Property of any kind that has been transferred to and is held by a trust, legally owned by the trustee for the benefit of the trust's beneficiaries. Trust assets can include real estate, financial accounts, business interests, personal property, or any other property the settlor transfers to the trust.
Trust assets are the stuff actually owned by the trust—your house, investments, bank accounts, whatever you've transferred into the trust. If it hasn't been transferred into the trust, it's not a trust asset, even if your trust document mentions it.
⏱ When you'll encounter this term
- Funding a newly created trust
- Trust administration and management
- Determining what's protected from creditors
- Distributing trust property to beneficiaries
"Mum created a trust but only transferred her house into it—that's the only trust asset. Her bank accounts and shares were still in her personal name when she died, so those had to go through probate even though she had a trust."

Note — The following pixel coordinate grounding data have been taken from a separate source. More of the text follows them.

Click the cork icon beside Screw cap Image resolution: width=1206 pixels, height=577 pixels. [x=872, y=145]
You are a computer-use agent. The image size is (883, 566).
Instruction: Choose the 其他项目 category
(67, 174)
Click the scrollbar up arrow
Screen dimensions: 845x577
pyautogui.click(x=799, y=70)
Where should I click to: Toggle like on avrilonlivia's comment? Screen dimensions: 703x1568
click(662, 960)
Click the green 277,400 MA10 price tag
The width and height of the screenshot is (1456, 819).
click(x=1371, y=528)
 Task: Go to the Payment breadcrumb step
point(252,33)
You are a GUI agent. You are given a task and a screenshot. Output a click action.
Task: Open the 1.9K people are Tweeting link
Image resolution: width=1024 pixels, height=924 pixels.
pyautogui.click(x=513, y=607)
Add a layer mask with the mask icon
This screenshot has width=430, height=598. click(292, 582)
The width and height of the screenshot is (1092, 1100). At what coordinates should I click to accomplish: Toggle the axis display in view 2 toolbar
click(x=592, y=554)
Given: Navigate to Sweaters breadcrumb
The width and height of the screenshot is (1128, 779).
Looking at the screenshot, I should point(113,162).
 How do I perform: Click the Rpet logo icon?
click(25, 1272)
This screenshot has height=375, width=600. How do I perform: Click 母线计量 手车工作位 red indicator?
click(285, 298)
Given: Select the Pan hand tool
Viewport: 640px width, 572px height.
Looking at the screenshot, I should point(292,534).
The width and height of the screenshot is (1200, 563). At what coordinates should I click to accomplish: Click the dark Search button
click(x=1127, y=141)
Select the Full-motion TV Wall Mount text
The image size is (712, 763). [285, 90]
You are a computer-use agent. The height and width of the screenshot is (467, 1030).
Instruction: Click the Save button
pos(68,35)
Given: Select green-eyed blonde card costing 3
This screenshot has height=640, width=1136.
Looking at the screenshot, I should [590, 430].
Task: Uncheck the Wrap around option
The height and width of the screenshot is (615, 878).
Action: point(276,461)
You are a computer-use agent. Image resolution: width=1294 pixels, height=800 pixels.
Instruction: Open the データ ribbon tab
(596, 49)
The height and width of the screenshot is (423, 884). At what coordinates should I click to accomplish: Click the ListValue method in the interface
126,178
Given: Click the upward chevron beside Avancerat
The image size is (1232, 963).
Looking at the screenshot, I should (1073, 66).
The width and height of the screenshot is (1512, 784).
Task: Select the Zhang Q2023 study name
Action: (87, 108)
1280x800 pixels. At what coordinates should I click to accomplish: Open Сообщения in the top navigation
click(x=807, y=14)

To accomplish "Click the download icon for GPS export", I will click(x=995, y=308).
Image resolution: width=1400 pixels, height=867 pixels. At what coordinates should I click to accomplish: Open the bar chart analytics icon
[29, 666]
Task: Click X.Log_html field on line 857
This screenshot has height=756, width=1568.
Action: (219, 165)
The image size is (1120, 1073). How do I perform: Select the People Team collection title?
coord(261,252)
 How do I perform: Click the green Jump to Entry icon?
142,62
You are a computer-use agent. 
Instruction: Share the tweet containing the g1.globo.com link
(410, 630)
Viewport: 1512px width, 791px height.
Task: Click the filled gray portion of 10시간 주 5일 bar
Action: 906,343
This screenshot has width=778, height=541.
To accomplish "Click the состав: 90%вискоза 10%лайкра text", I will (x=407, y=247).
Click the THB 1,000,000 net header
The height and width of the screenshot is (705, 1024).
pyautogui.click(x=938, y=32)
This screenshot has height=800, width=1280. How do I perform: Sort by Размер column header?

⚖️ Compare: Trust Asset vs Personal Asset
Owned by trust. Managed by trustee. May avoid probate. Protected from some creditors.
Owned by individual. Controlled by owner. Goes through probate. Subject to owner's creditors.
💡 Did you know?
One of the most common estate planning mistakes is creating a trust but never funding it—not transferring assets into it. An unfunded trust is like an empty bucket—it exists but doesn't accomplish anything because there are no trust assets for it to protect or manage.